Short exercise → Render the material below as a two-column CSV with the columns instruction and response, with one row for each item: its text under instruction and its answer under response. Put each value in a single quoted field with line breaks replaced by spaces, and omit the pictures.

Records for this task →
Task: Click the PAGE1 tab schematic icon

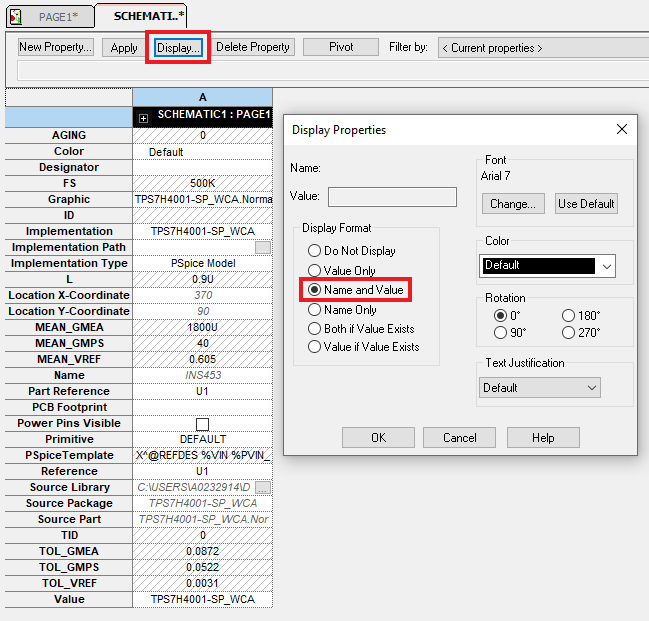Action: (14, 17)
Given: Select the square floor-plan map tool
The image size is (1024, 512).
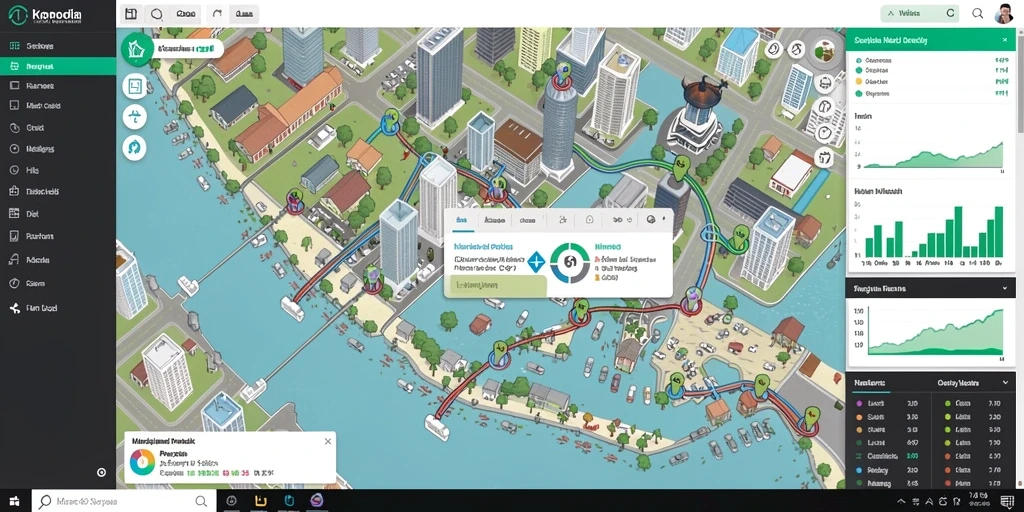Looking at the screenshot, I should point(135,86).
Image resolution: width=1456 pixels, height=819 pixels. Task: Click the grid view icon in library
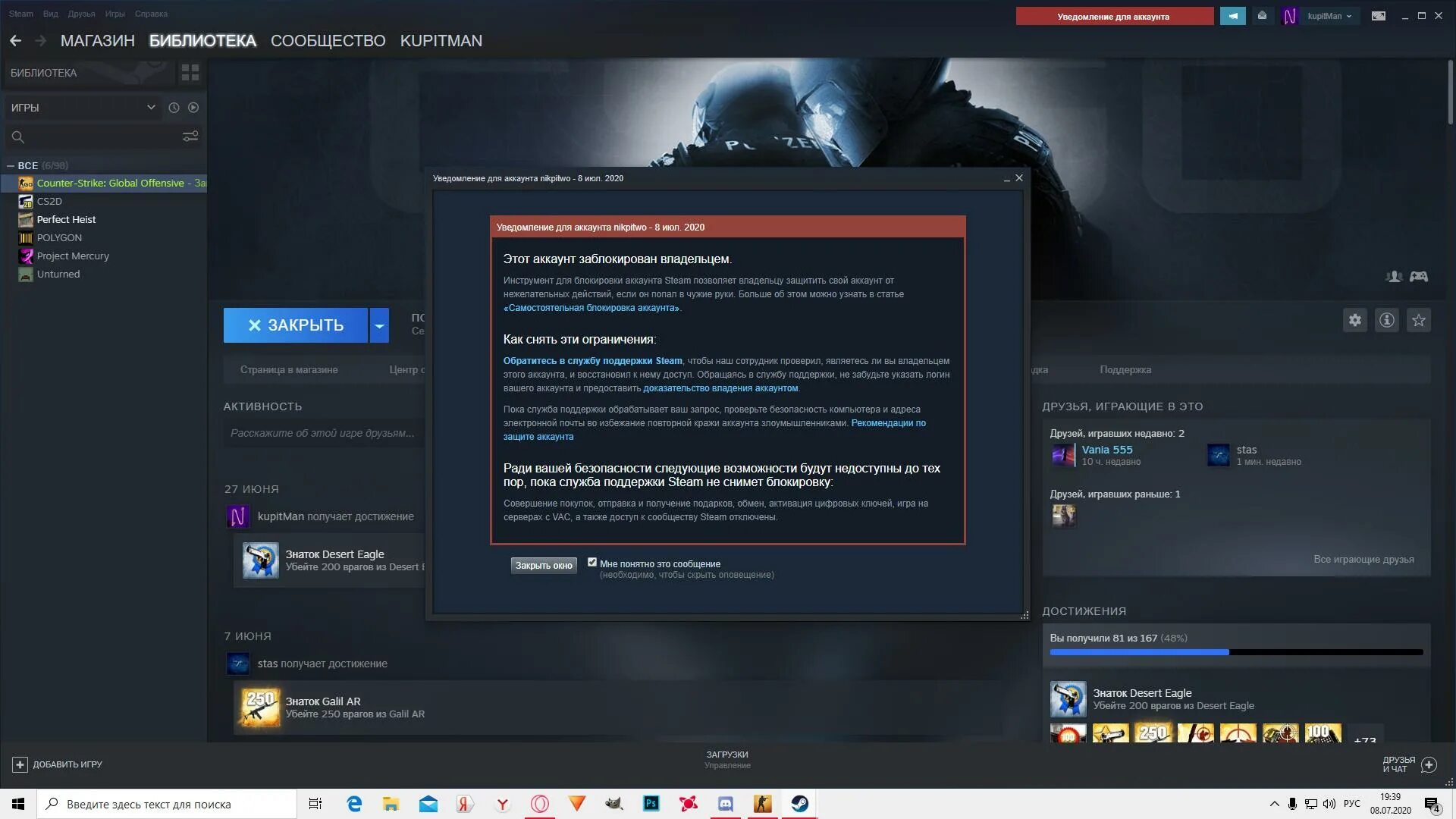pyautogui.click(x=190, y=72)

Result →
instruction,response
"Task: Click the PAGE1 tab schematic icon","Action: (14, 17)"
"Given: Select the square floor-plan map tool The image size is (1024, 512).","Looking at the screenshot, I should point(135,86)."
"Image resolution: width=1456 pixels, height=819 pixels. Task: Click the grid view icon in library","pyautogui.click(x=190, y=72)"